Du Mali au Burkina, les coups d’État, paradis des fake news

Mis à jour le 4 février 2022 à 15:27
 
Damien Glez
 

Par Damien Glez

Dessinateur et éditorialiste franco-burkinabè.

 


Damien Glez © Damien Glez

Les prises de pouvoir successives en Afrique suscitent la naissance de fausses nouvelles. La confusion enfantant la confusion, celles-ci se propagent sur les réseaux sociaux…

Incertitude en Afrique, en particulier dans l’Ouest du continent. Les tentatives de putschs se suivent, avec plus ou moins de succès, et se ressemblent parfois. Leur point commun ? La brèche qu’elles offrent aux fake news de tout poil. Contrairement aux grandes années des coups d’État militaires africains – d’avant le discours de la Baule –, le bouche-à-oreille est désormais fulgurant, amplifié en temps réel par des réseaux sociaux qu’il devient embarrassant de museler totalement.

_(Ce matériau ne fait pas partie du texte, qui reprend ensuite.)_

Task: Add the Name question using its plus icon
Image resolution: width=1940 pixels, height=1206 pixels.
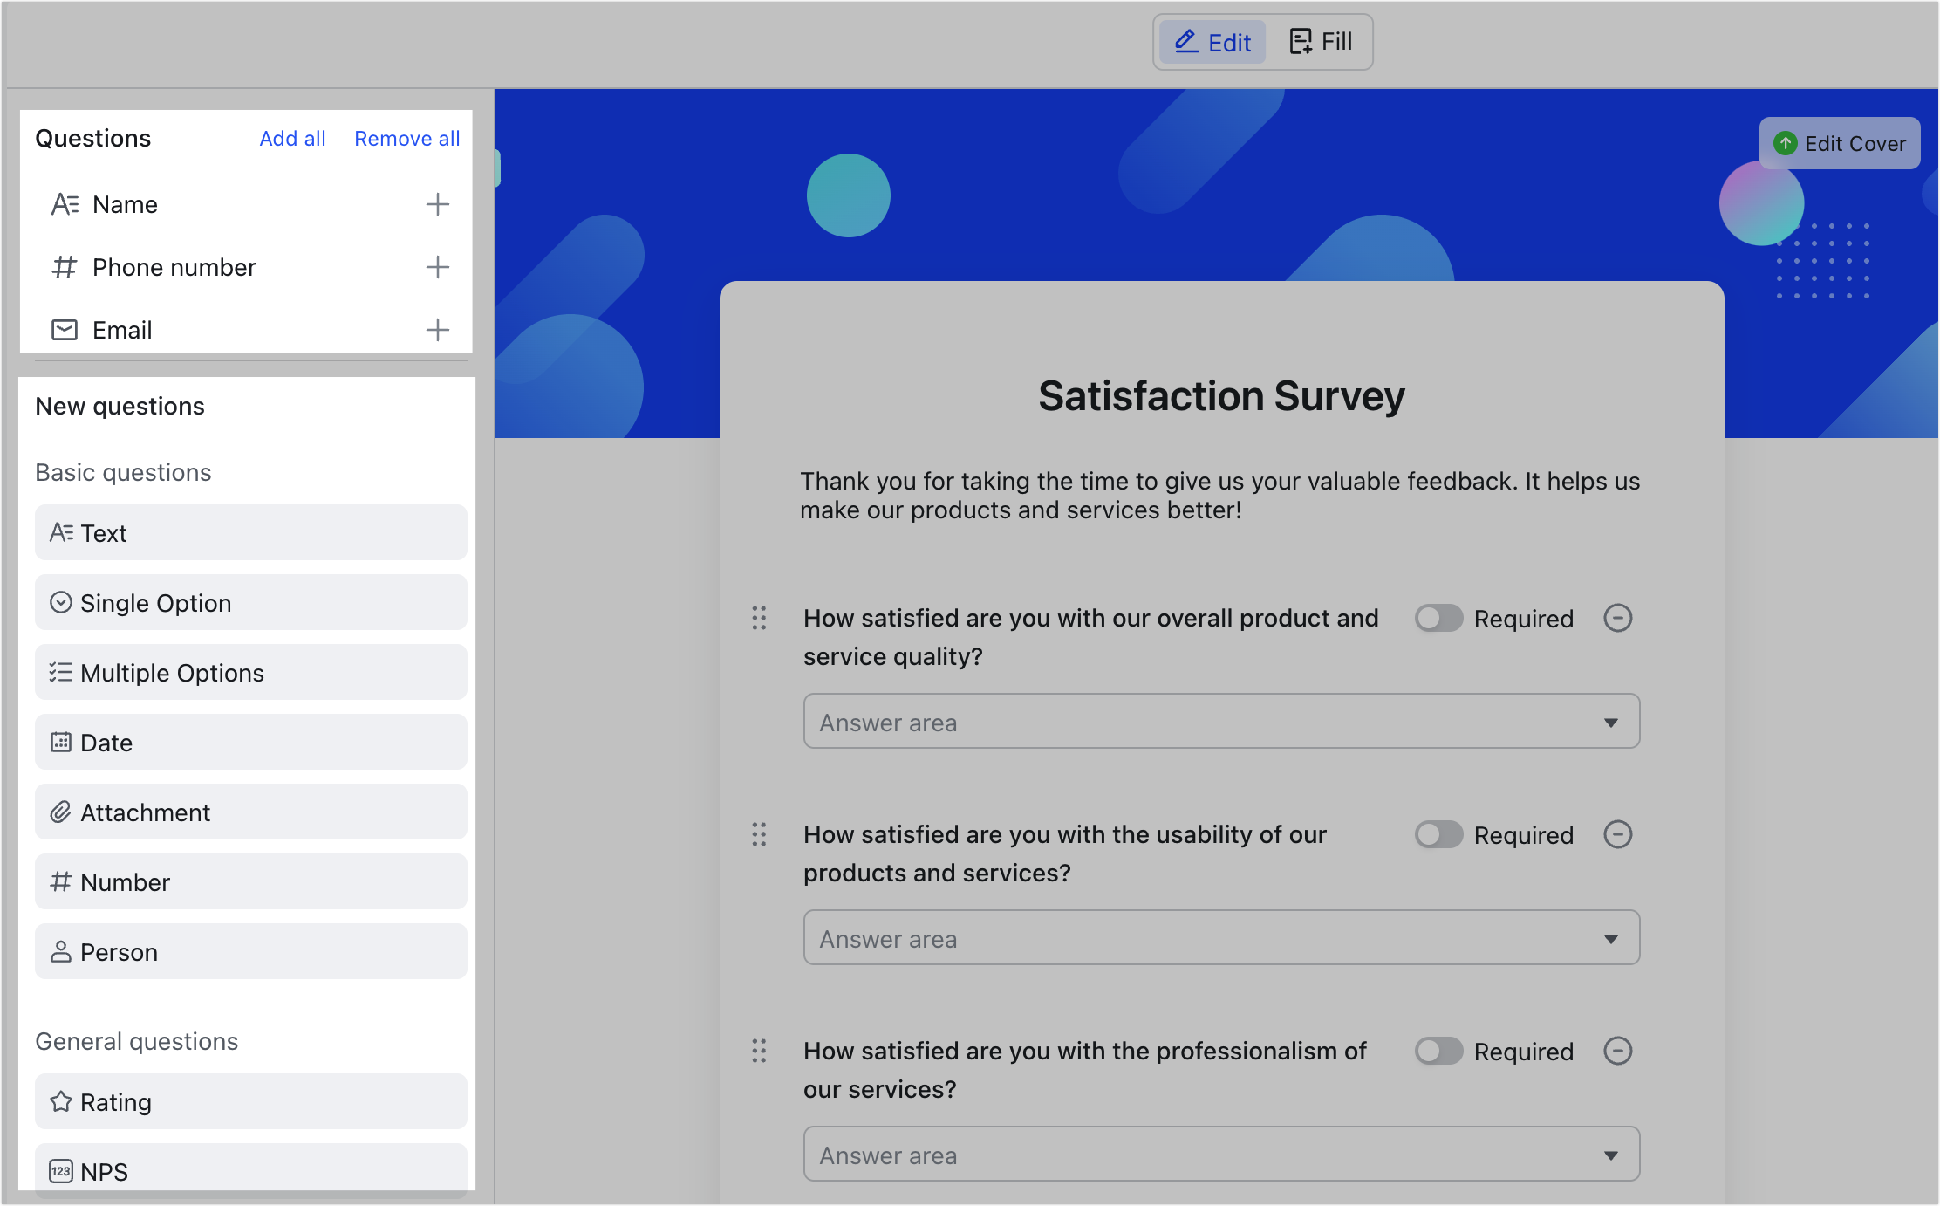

La nature ayant peur du vide et la politique francophone étant faite d’incarnation forte, c’est d’abord l’identité des putschistes qui, dans la foulée des « décagnottages », fait l’objet d’hypothèses farfelues. Après l’arrestation du Burkinabè Roch Marc Christian Kaboré, à l’issue du week-end des 22 et 23 janvier, les mutins mettront un temps inhabituel à se dévoiler. Paul-Henri Sandaogo Damiba, l’autoproclamé nouveau maître des horloges, ne s’adressera à la nation que le 27 janvier.

Anachronismes et extrapolations

Dans un premier temps, peut-être conscients que le Burkina Faso 2.0 décerne ses lauriers d’audience à des scoops dont la fiabilité importe peu, les analystes politiques amateurs valident des intuitions. Militaire pour militaire, des posts échafaudent un lien entre le putsch de 2022 et celui de 2015. Sans conditionnel, ils annoncent la « libération du général Gilbert Diendéré » de la Maison d’arrêt et de correction des armées (Maca). Le procureur militaire dément rapidement.

Sur Twitter, un utilisateur affirme, capture d’écran à l’appui, que le pouvoir est désormais « entre les mains du Lt Colonel Isaac Zida », celui-là même qui attrapa au vol la présidence qui flottait dans l’air, en 2014, après le départ de Blaise Compaoré précipité par une foule au scénario inachevé. Zida n’est pas davantage revenu de son exil canadien que Diendéré n’a quitté sa prison…

En ce qui concerne le lieutenant-Colonel Damiba, dont le nom circule davantage que le visage dans les premières heures du putsch de 2022, les relayeurs d’infos les moins prudents affirment l’avoir identifié dans la première vidéo des mutins à la Télévision nationale. Mais le béret bleu qui entérine verbalement le départ de Kaboré n’est pas le béret rouge qu’un observateur avisé savait devoir attendre sur la tête de Damiba.

D’autres fausses nouvelles concerneront moins les hommes que les circonstances, entre plaquage de clichés anachroniques de manifestations et extrapolation de tâches rougeâtres – du sang ? – sur le fauteuil d’un véhicule criblé de projectiles.

Influenceurs menteurs

Certaines fake news résultent de l’analyse précipitée des amateurs, d’autres d’une manipulation intéressée, parfois pécuniairement. Au Mali, les cibles privilégiées des fabricants de fausses infos sont actuellement les forces armées étrangères comme Barkhane (France), Takuba (Union européenne) ou la Minusma (Nations unies). Pour précipiter une rupture diplomatique entre la junte et les partenaires occidentaux –rupture occasionnellement annoncée par anticipation–, des messages diffamatoires contre la France ou la Cedeao sont formulés en français, avant d’être méticuleusement traduits dans les différentes langues nationales, et diffusés via des réseaux de réseaux bien ficelés.

S’ils n’agissaient pas en secret, ces influenceurs menteurs dénieraient sans doute de mauvaises intentions, au nom de l’intérêt présumé d’un Mali indépendant. Mais les spécialistes de la désinformation soulignent que le populisme relève parfois d’une quête de rémunération. Pour l’heure, ceux qui profitent de la majorité des fake news de cet acabit – l’État ou les mercenaires russes – ont déjà été pris la main dans le sac de la manipulation numérique rémunérée, notamment en République centrafricaine. À la guerre comme à la guerre ? Fort heureusement, cet état de fait difficilement contrôlable en amont suscite des vocations de fact-checkeurs associatifs locaux.